On mån, 2010-03-01 at 15:30 -0500, Jaime Casanova wrote:
> so IMMUTABLE = DETERMINISTIC NO SQL,
> STABLE = DETERMINISTIC READS SQL DATA
> VOLATILE = NOT DETERMINISTIC MODIFIES SQL DATA

It might be tempting to create such a mapping, but there could be a
number of pitfalls, especially if you define it as a commutative
equivalence rather than say logical implications. For example, MODIFIES
SQL DATA ought to imply VOLATILE, but the reverse is not true.

When the volatility attribute was introduced, we briefly looked at the
standard "deterministic" attribute, but concluded that it would be
better to create settings that describe how the PostgreSQL
planner/executor works instead of some abstract setting that is
descriptive but doesn't actually help optimizing the query.
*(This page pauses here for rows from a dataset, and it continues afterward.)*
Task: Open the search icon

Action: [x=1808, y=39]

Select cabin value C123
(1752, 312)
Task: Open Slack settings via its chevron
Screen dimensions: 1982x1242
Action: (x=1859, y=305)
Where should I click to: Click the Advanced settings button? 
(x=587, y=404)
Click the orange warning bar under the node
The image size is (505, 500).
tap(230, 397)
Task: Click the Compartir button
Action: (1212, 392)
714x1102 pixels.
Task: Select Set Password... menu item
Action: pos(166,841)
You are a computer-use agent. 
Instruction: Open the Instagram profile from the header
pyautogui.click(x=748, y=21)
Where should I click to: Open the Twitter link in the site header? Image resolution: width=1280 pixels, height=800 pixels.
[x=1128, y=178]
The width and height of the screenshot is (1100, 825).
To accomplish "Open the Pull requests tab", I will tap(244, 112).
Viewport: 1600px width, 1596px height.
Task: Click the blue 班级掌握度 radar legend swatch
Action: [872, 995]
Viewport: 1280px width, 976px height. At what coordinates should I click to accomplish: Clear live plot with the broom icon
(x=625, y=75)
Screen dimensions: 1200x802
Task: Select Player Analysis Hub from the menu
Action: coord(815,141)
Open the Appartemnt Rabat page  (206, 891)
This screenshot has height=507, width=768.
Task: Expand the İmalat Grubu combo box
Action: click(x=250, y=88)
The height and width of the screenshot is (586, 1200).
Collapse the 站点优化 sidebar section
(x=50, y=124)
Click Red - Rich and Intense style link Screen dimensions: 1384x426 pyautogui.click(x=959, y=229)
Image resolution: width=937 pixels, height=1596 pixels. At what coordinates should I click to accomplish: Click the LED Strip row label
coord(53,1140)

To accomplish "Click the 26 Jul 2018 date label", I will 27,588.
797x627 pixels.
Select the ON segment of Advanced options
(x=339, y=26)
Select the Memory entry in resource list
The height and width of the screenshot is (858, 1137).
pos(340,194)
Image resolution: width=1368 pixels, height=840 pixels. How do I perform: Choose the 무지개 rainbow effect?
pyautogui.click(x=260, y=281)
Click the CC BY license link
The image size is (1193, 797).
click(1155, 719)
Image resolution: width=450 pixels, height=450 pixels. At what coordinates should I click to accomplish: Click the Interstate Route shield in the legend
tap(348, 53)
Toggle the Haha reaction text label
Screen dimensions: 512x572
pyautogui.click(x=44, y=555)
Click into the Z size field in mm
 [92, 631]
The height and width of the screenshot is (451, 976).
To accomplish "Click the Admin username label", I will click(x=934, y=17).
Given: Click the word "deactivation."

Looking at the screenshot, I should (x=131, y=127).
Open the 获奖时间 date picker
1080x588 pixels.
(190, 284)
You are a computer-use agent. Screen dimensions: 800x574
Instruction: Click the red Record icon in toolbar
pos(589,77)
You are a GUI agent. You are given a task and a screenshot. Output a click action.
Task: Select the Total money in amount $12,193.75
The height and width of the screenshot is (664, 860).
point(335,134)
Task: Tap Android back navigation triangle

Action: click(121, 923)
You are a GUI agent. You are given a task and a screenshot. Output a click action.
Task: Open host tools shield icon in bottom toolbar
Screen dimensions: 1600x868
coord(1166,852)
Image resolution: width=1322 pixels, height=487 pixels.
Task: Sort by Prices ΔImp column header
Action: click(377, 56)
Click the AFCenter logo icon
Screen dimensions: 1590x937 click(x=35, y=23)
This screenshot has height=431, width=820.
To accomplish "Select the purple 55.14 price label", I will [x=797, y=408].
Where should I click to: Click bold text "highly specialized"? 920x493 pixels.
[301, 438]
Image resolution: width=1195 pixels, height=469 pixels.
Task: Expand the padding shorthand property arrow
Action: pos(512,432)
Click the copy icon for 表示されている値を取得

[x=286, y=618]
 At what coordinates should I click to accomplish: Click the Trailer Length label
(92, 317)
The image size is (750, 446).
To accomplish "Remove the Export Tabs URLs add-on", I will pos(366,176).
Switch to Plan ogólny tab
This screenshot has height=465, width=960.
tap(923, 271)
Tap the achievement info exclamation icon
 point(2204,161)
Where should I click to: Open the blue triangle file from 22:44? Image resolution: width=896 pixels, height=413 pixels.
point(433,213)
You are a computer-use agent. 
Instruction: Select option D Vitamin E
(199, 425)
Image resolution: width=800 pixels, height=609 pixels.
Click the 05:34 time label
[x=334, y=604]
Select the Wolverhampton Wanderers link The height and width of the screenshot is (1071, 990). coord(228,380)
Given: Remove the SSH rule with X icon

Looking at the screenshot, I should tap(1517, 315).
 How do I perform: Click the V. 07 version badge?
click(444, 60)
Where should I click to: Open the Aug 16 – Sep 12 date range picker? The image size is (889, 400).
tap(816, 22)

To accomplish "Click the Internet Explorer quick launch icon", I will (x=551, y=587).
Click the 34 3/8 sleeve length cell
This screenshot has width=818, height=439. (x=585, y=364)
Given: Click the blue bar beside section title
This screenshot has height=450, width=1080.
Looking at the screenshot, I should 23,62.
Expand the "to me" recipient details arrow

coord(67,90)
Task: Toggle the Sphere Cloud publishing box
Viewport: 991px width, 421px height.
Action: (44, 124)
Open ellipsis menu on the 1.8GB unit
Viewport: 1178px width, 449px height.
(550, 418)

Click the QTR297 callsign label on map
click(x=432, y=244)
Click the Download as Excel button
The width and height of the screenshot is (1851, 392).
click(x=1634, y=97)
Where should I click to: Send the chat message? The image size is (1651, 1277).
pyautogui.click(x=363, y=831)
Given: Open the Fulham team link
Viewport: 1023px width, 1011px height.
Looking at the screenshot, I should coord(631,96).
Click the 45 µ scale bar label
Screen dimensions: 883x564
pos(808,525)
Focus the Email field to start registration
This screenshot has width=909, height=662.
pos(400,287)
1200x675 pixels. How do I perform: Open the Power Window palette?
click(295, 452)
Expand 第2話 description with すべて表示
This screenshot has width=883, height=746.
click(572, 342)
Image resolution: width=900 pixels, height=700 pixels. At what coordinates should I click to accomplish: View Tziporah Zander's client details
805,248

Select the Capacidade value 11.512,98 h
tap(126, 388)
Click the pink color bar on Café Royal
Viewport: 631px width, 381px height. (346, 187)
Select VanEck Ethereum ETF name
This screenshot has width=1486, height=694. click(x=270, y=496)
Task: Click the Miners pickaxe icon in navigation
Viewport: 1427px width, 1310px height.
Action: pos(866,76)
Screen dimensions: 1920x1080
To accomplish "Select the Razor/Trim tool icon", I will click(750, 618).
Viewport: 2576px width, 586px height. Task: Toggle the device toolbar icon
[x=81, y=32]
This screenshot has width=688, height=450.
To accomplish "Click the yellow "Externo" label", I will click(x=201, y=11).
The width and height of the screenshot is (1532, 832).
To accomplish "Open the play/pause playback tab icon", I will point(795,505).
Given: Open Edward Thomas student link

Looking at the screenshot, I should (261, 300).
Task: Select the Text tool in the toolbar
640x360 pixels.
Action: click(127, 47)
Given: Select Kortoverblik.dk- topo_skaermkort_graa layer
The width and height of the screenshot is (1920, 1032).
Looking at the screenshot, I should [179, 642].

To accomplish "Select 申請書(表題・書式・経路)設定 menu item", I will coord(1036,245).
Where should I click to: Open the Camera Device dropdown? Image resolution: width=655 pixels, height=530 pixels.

We might actually end up with all three groups of settings at some
point.


From: Peter Eisentraut <peter_e(at)gmx(dot)net>
To: Tom Lane <tgl(at)sss(dot)pgh(dot)pa(dot)us>
Cc: Jaime Casanova <jcasanov(at)systemguards(dot)com(dot)ec>, Greg Stark <gsstark(at)mit(dot)edu>, Kevin Grittner <Kevin(dot)Grittner(at)wicourts(dot)gov>, Tatsuo Ishii <ishii(at)postgresql(dot)org>, pgsql-hackers(at)postgresql(dot)org
Subject: Re: function side effects
Date: 2010-03-02 10:28:26
Message-ID: 1267525706.20952.7.camel@fsopti579.F-Secure.com
Views: Raw Message | Whole Thread | Download mbox | Resend email
Lists: pgsql-hackers

On mån, 2010-03-01 at 16:29 -0500, Tom Lane wrote:
> Peter Eisentraut <peter_e(at)gmx(dot)net> writes:
> > SQL standard:
>
> > <SQL-data access indication> ::=
> > NO SQL
> > | CONTAINS SQL
> > | READS SQL DATA
> > | MODIFIES SQL DATA
>
> Huh. I understand three of those, but what is the use of CONTAINS SQL?

My reading is that CONTAINS SQL allows/indicates the use of non-data
statements such as CREATE or ALTER, whereas READS SQL DATA and MODIFIES
SQL DATA specifically refer to reading or writing table data.